Sul terrorismo islamico: «Per minacce globali servono risposte globali. Un fenomeno così grave non si può combattere rinchiudendosi nel fortino degli Stati nazionali. La comunità internazionale deve mettere in campo tutte le sue risorse». I primi di Febbraio l’Isis ha dichiarato, in un suo pamphlet, di voler lanciare missili contro la Sicilia dalla Tunisia. Il terrorismo sarà pure una questione da affrontare a livello globale ma adesso è la nostra Nazione ad essere minacciata direttamente. Se la comunità internazionale restasse silente noi cosa dovremmo fare, stare fermi e aspettare? Fatalismo ottuso e ignoranza presuntuosa non aiuteranno.

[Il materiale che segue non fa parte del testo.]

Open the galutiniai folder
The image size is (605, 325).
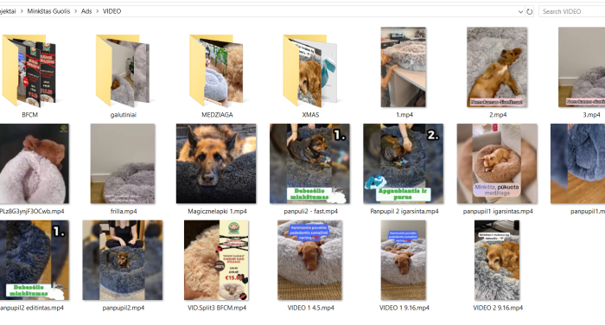pos(123,70)
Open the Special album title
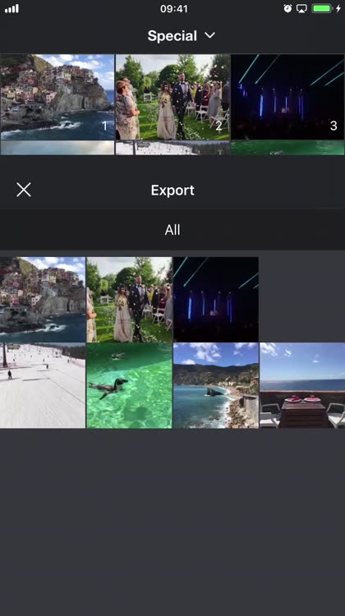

Forse è presto per tirare qualche somma ma è pur lecito iniziare ad avere dei dubbi. Che Mattarella sia un uomo “in grigio”, democristiano e tutto il resto, francamente poco c’interessa. Che sia sobrio e silenzioso, idem. Però se è vero che lupus mutat pilum, non mentem, giova ricordare che la Consulta, quando lui ne era membro, a Gennaio «ha dichiarato inammissibile il quesito proposto dalla Lega sulla norma che ha riformato le pensioni» (La Stampa, 20 gennaio 2015); insomma ha ritenuto che il referendum abrogativo sulla legge Fornero non si dovesse fare nonostante le centinaia di migliaia di esodati e le altre tragedie che questa ha prodotto. Lo scudo crociato saprà pensare all’Italia e agli Italiani o lascerà che le rovine sommergano la nostra bella terra? La verità, come insegnò quasi duemila anni fa Aulo Gellio, anche stavolta sarà figlia del tempo.